Ressalvo um pormenor da extrema importância: a minha discordância face ao sacerdócio feminino aplica-se especificamente à sua forma cristã. A leitura cuidada do artigo de Jean Borella permitirá uma compreensão mais profunda deste ponto de vista, que partilho na íntegra com o autor citado (o que não implica, obviamente, a minha concordância com outras suas posições).

Bernardo

quinta-feira, 5 de agosto de 2004

O Evangelho de Tomé e o "sagrado feminino"
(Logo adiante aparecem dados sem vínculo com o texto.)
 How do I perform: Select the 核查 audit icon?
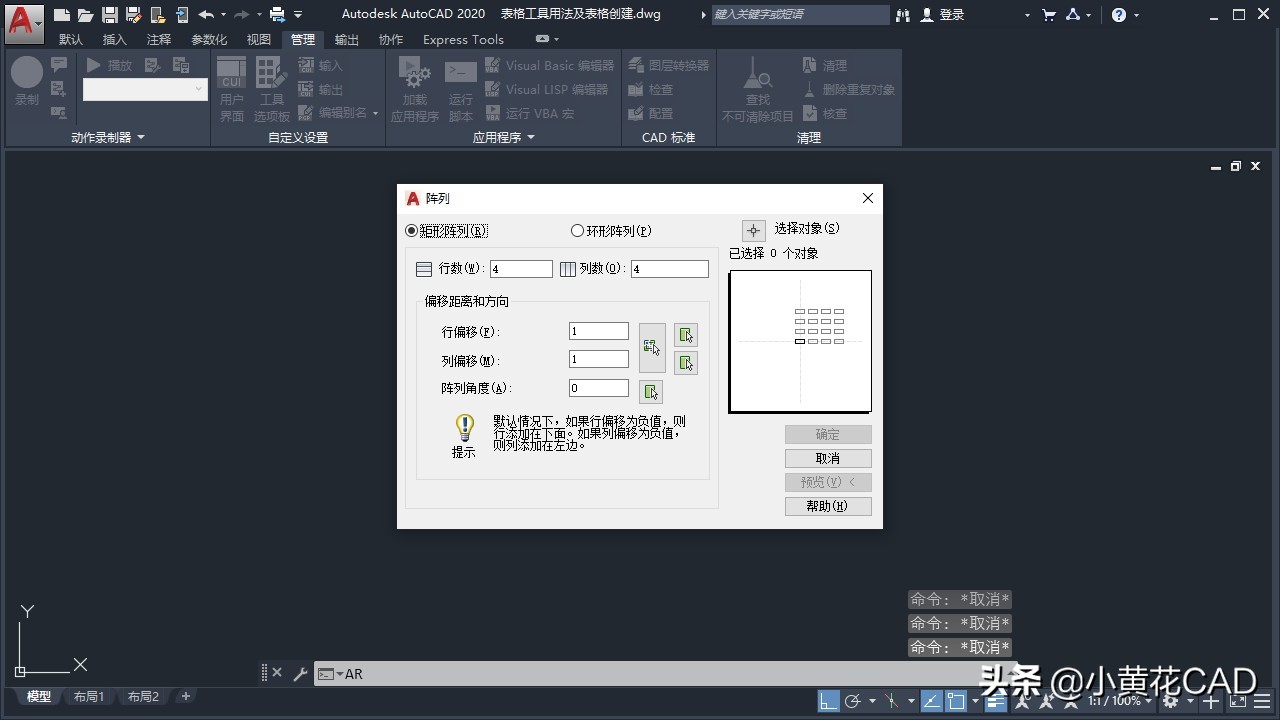(810, 113)
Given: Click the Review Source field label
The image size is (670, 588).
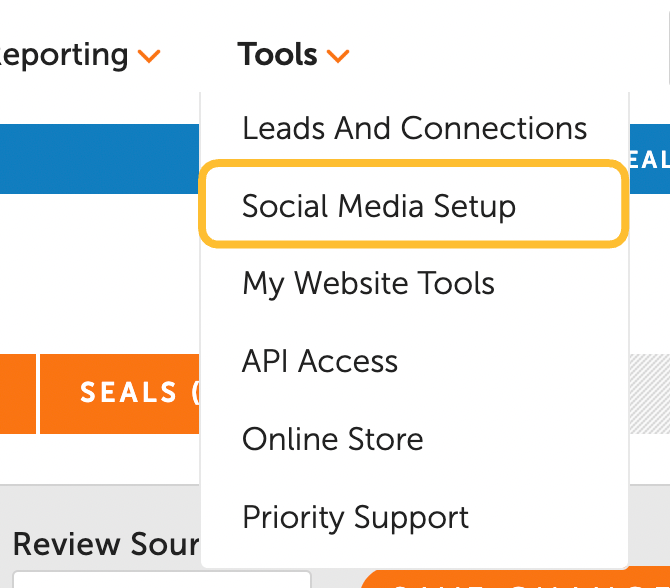Looking at the screenshot, I should click(x=105, y=545).
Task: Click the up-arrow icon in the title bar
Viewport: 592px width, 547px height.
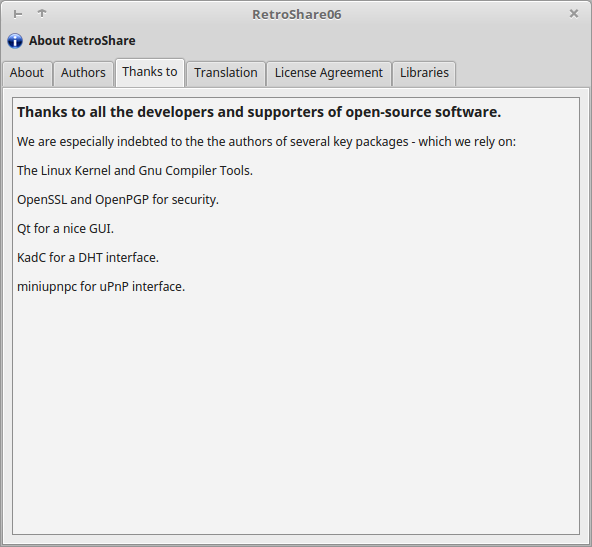Action: point(42,14)
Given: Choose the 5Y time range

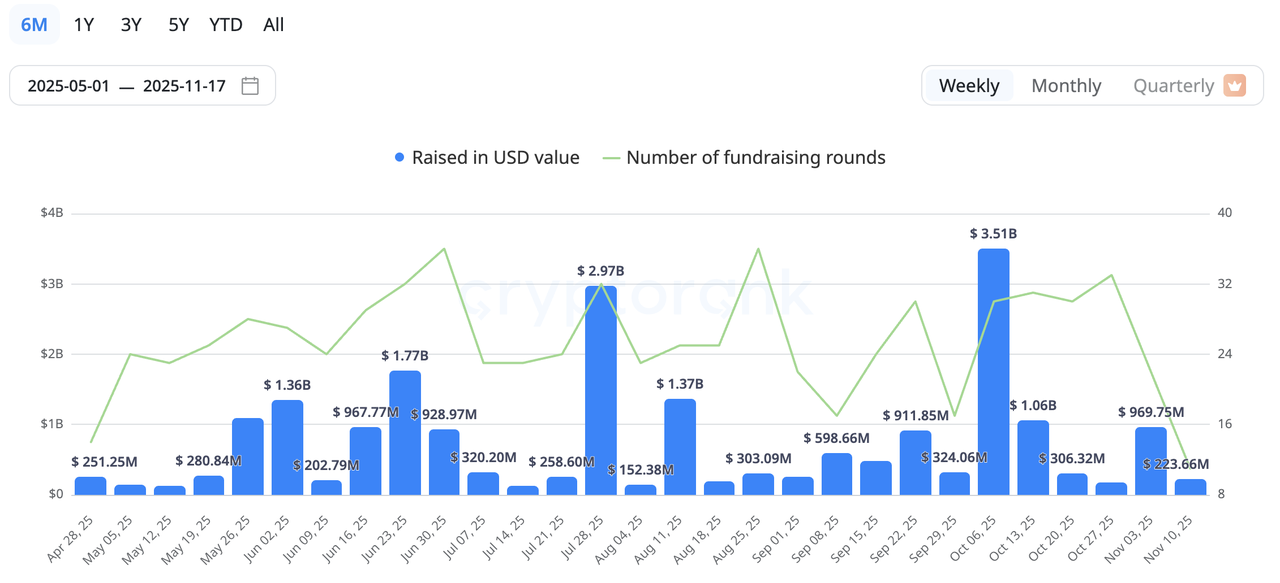Looking at the screenshot, I should pos(178,25).
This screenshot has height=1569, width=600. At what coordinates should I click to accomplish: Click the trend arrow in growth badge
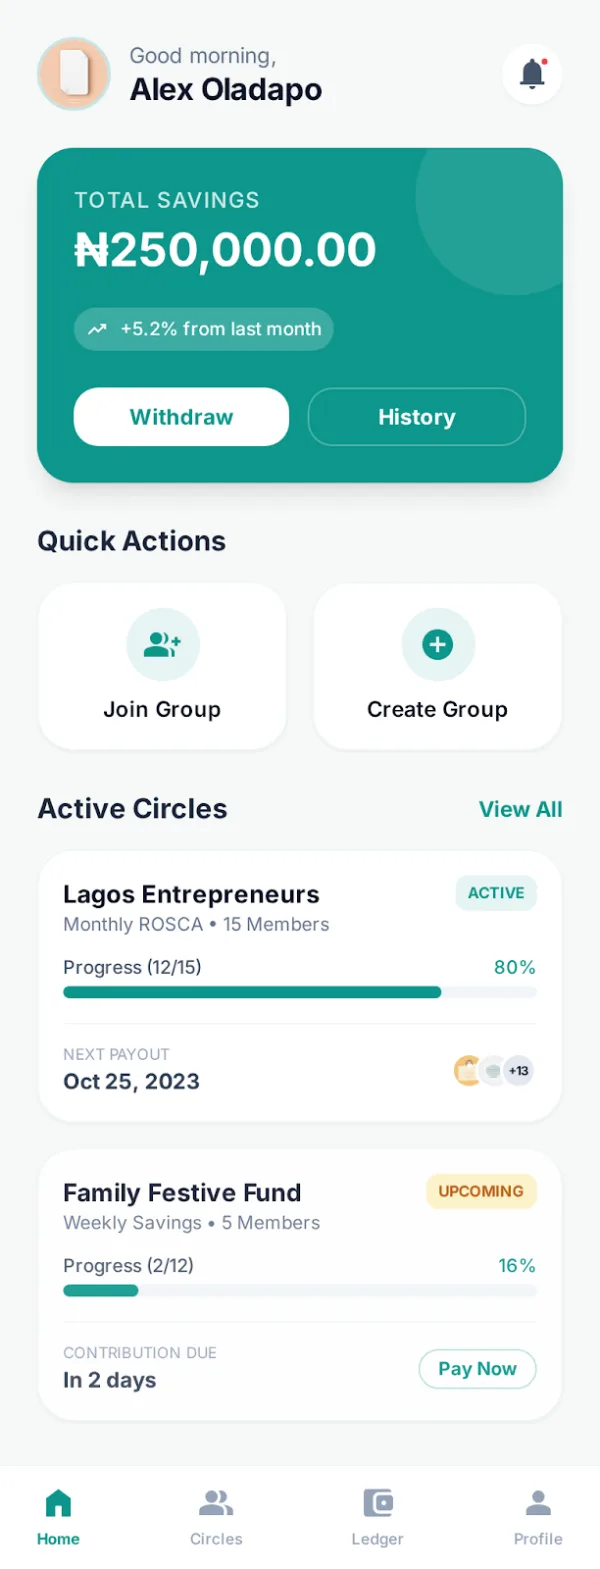click(x=97, y=329)
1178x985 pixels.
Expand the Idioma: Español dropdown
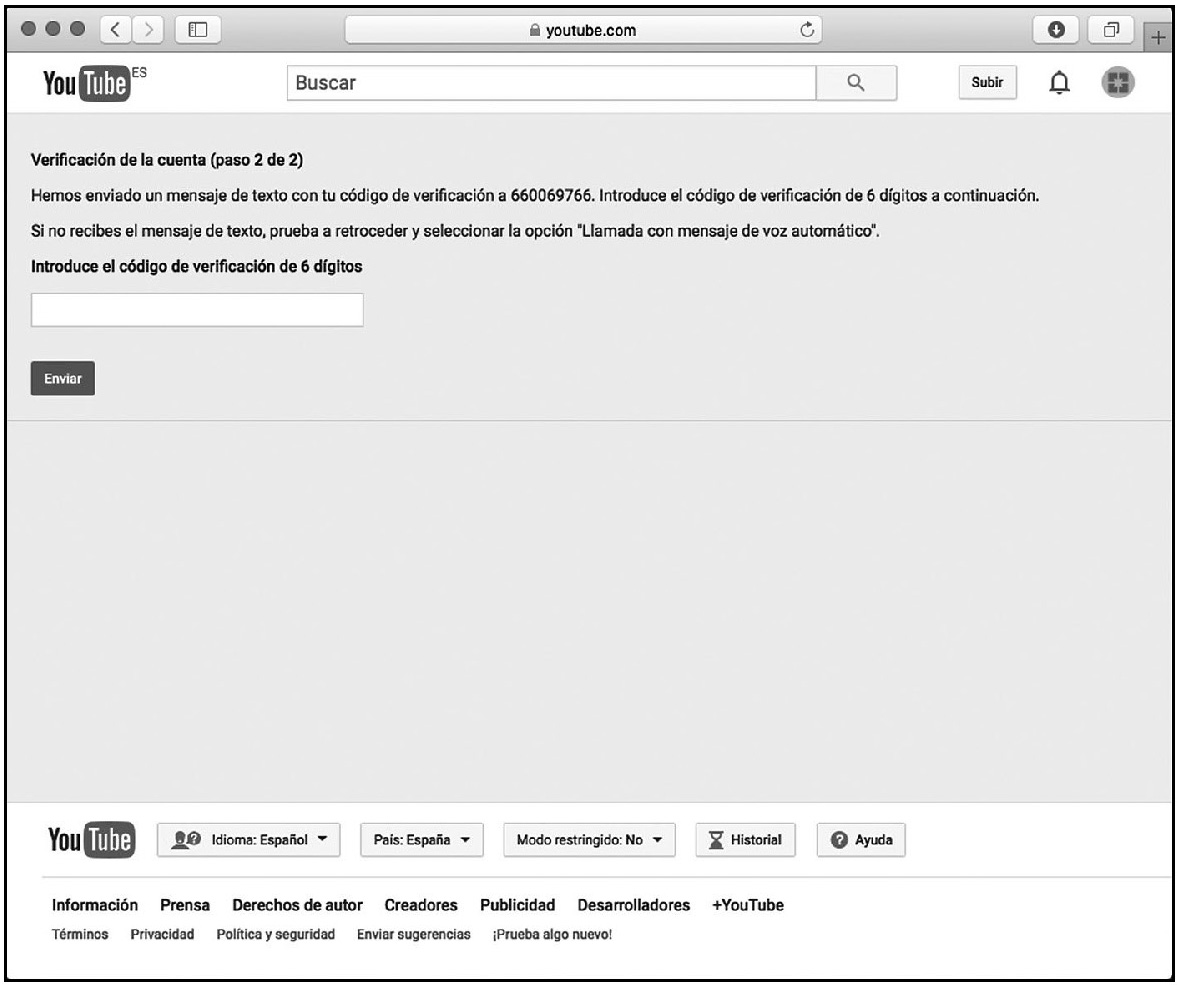point(249,840)
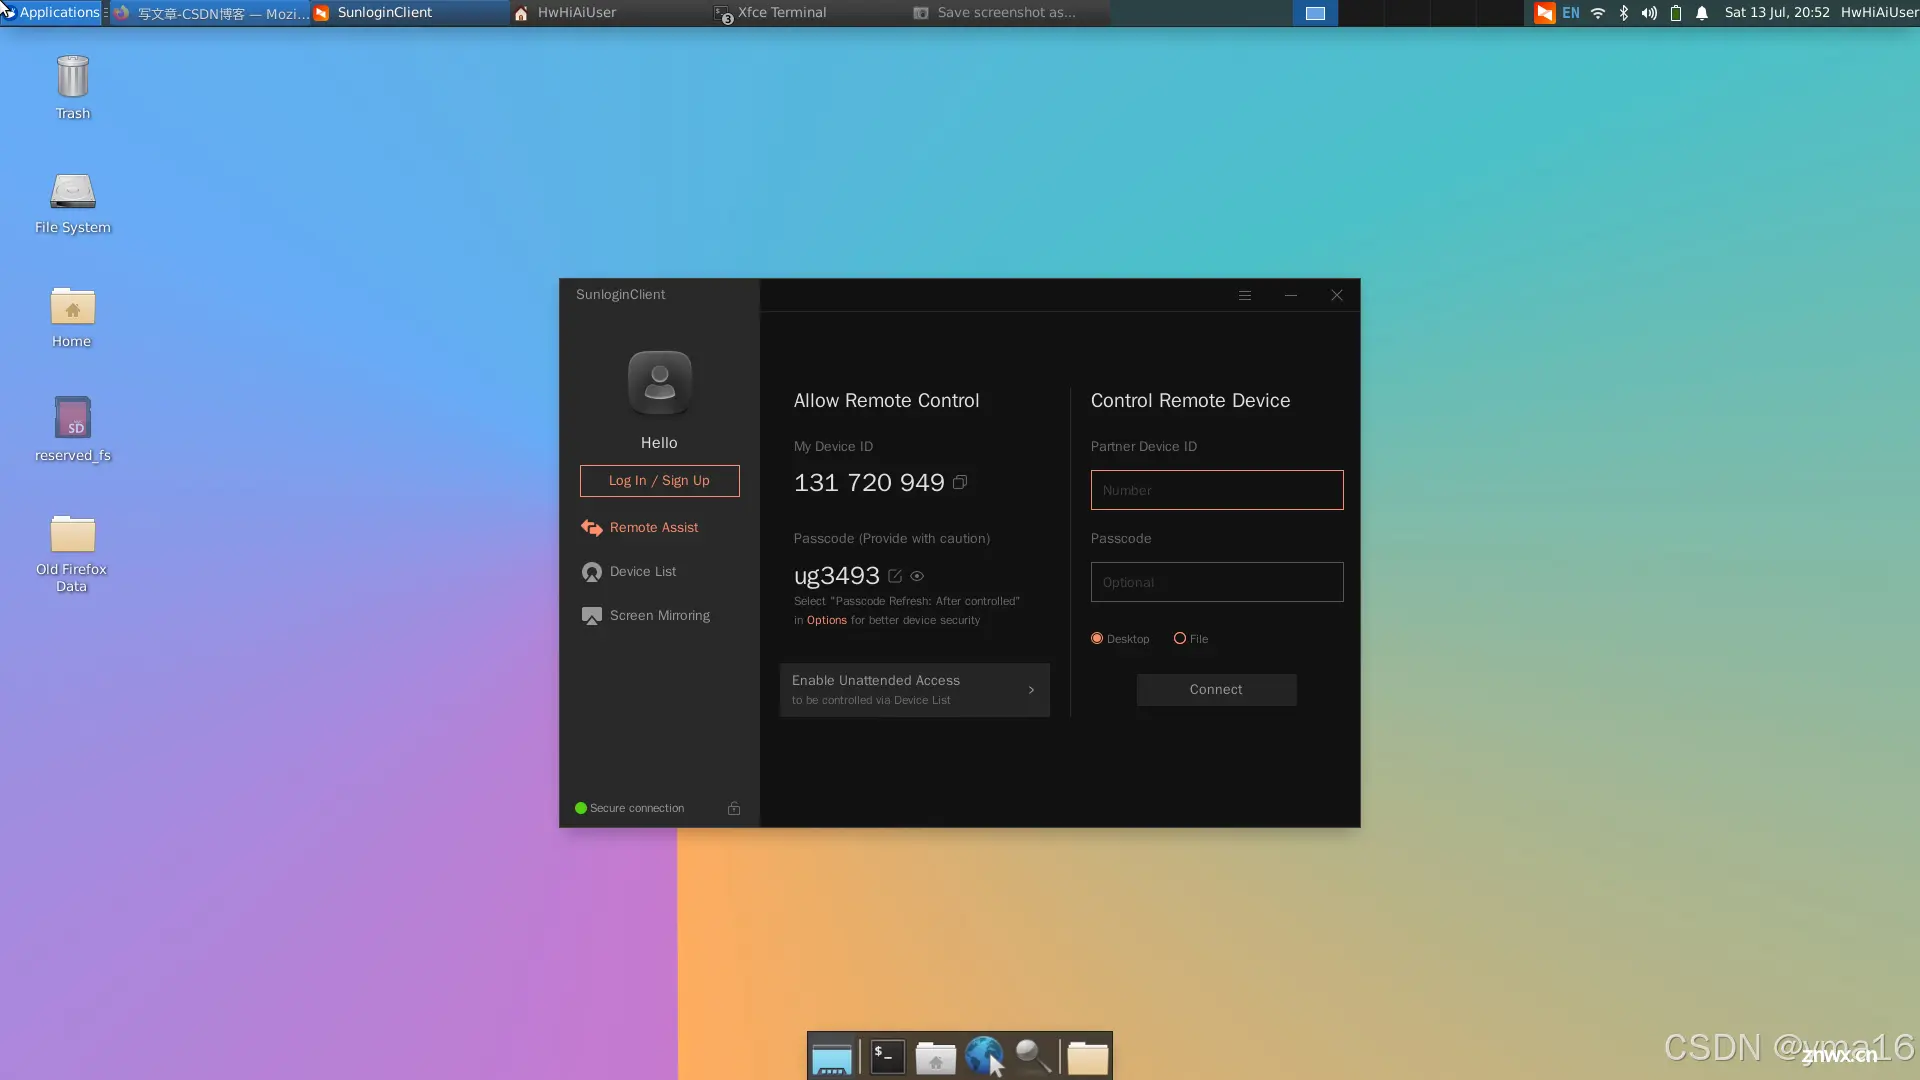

Todos temos tido contacto recente com leitores do best-seller "O Código Da Vinci", de Dan Brown. Uma das "teorias" avançadas neste romance pouco inocente é o de que os evangelhos apócrifos são mais genuínos que os evangelhos canónicos de Mateus, Marcos, Lucas e João que foram incorporados no cânone do Novo Testamento. Além disto, os adeptos destas "teorias" (que frequentemente não as vêem como "teorias" mas sim como factos) costumam dizer que um importante conjunto destes evangelhos apócrifos, conhecido como "textos de Nag Hammadi" (local no Egipto onde foram descobertos em 1945), ou "evangelhos gnósticos", traz importante informação em relação ao que eles chamam de "sagrado feminino", ou "culto da Deusa", ou seja, que Jesus teria casado com Maria Madalena, e que esta teria sido escolhida para liderar a Igreja após a morte de Jesus. No seguimento desta "teoria", a Igreja Católica (evidentemente "malévola" ao ponto de querer "esconder a verdade") teria feito tudo para a substituir por Pedro, que se asseguraria de que o "culto da Deusa" ficaria sepultado para a posterioridade.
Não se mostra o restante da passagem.